Таких действительно находилось много. И хотя ветеринарный врач получал всего лишь около 50 рублей в месяц, а о суточных и квартирных в те годы говорить не приходилось, каждую весну профессору предлагали свои услуги десятки специалистов. Их влекла романтика молодой науки, поездки в далекие края, та обстановка сердечности и дружбы, которая связывала всех, кто ездил со Скрябиным.
Жили в экспедициях более чем скромно. Экспедиционные группы останавливались в помещениях сельских школ или сельских Советов. Обед готовили сообща, на паях: так выходило дешевле. За стол тоже садились вместе, без учета табеля о рангах. Шутка и смех во время этих трапез не смолкали ни на минуту. Только однажды за многие годы сотрудники увидели своего руководителя рассерженным. Да и то лишь на минуту. Это произошло за импровизированным обедом, где-то под Великим Устюгом. Из-за нехватки средств ученые в те годы нередко отправляли в общий котел объекты недавних вскрытий: выпотрошенную и досконально исследованную рыбу, птицу и некоторые охотничьи трофеи. Когда очередной дежурный повар приготовился разделать стерлядь, только утром выловленную в Сухоне, Скрябин поинтересовался, какого возраста рыба. Измерить длину рыбы и таким образом установить ее возраст — прямая обязанность гельминтолога-ихтиолога. Но специалист допустил оплошность — рыба измерена не была. Скрябин нахмурился (ничто так не раздражает его, как недобросовестность в научной работе), но через минуту уже хохотал вместе со всеми, когда провинившийся сотрудник побежал за сантиметром, чтобы измерить жареную рыбу прямо на тарелке.
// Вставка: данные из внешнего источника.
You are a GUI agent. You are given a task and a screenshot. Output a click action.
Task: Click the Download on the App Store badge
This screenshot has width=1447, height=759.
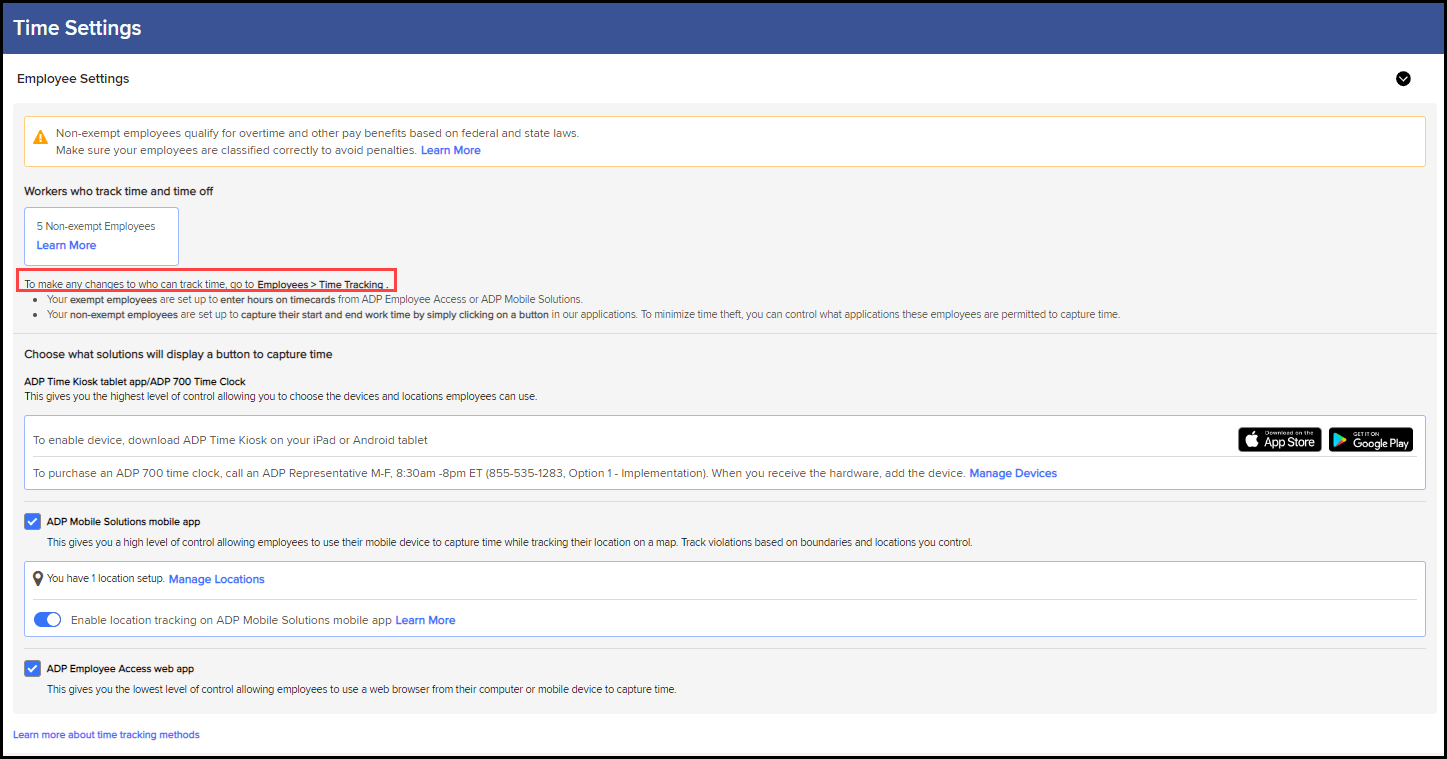pos(1279,440)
Нелегко давалось ученым право поставить лишний штрих на своей карте. Что только не пришлось пережить этим подлинным землепроходцам на всех широтах и долготах страны! Переворачивались на беспокойной Нижней Тунгуске экспедиционные лодки, тундровая мошка и гнус доводили до вступления тех, кто проводил обследование людей и оленей в районе Югорского шара. На острове Лангр у берегов Сахалина гельминтологам, пожелавшим обследовать и лечить обитателей острова, пришлось вступить в борьбу с шаманом, подлинным властителем маленького народа. Все это было давно, в первые годы революции, но и позже творцам гельминтологической карты приходилось нелегко. Вот лишь несколько строк из отчета 35-й экспедиции, предпринятой летом 1926 года в Туркмению:
«Чтобы объективно представить себе поистине кошмарные условия труда лаборантов, — писал Скрябин, — надо знать, что работа их протекала в небольшом купе вагона, превращенного в копрологическую лабораторию, где на столах и полках было расставлено множество баночек с фекалиями человека… и все это при 60-градусной туркменской жаре. Надо наблюдать подобную обстановку непосредственно, чтобы оценить трудовой героизм этих незаменимых работников».
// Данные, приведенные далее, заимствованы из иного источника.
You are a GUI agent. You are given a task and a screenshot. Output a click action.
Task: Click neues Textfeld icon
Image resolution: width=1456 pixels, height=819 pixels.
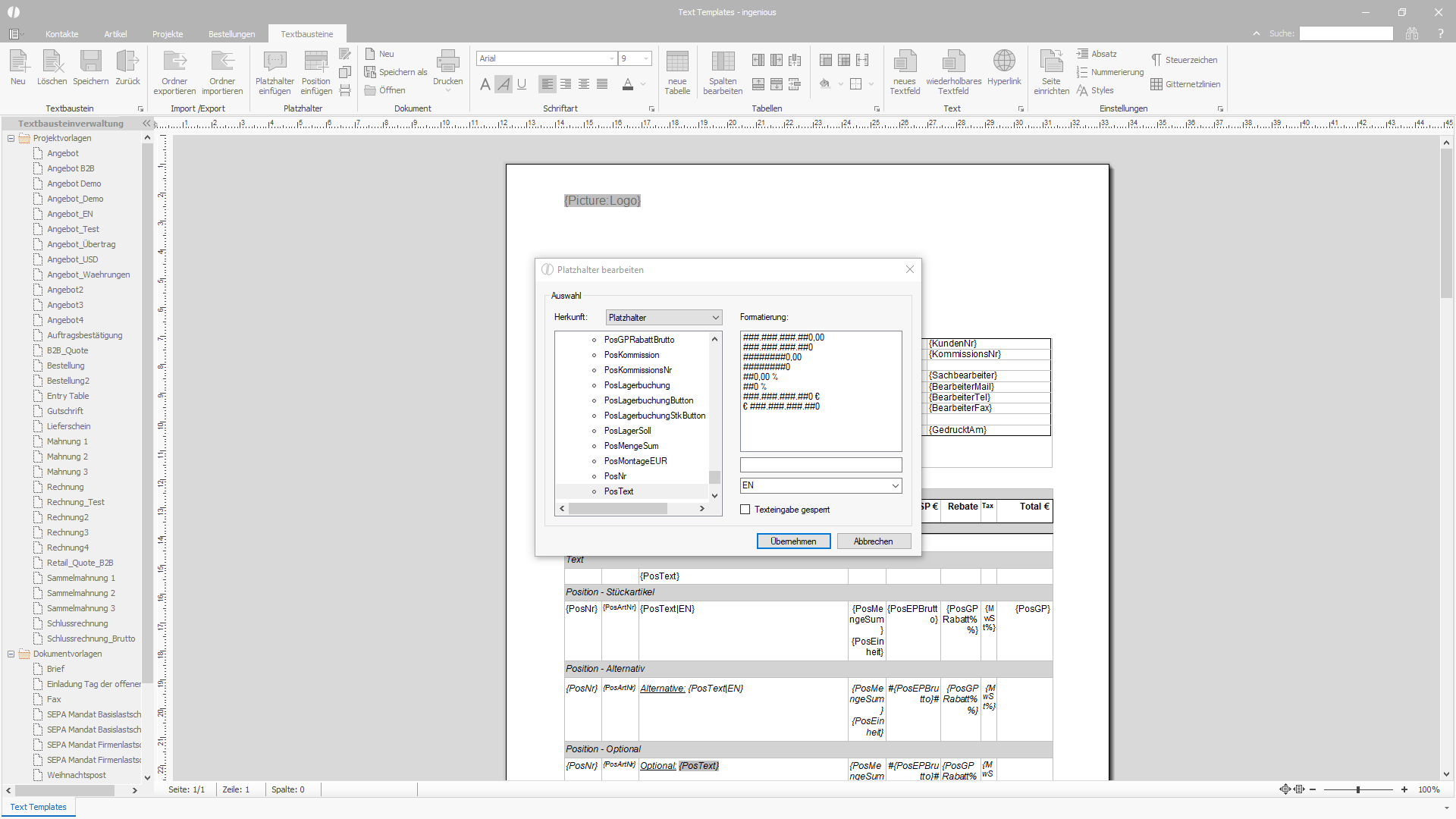coord(905,61)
Но как ни тяжел труд гельминтологов, как ни тягостны порой бывали обязанности членов экспедиций, маленькая армия Скрябина почти не знала дезертиров. Оценивая дела этого блестящего коллектива, американский биолог М. Холл писал в 1931 году, что русские гельминтологи по объему своих исследований вышли на первое место в мире. За полтора десятка лет они успели значительно больше, чем их американские коллеги за 45 лет. Год спустя в Германии вышел большой справочник Ольпа «Выдающиеся тропические врачи мира». Среди портретов мужественных борцов с малярией, холерой, чумой и оспой составитель поместил фотографию и жизнеописание советского ученого профессора К. И. Скрябина. «Великие географические открытия» молодой отечественной гельминтологии получили официальное мировое признание.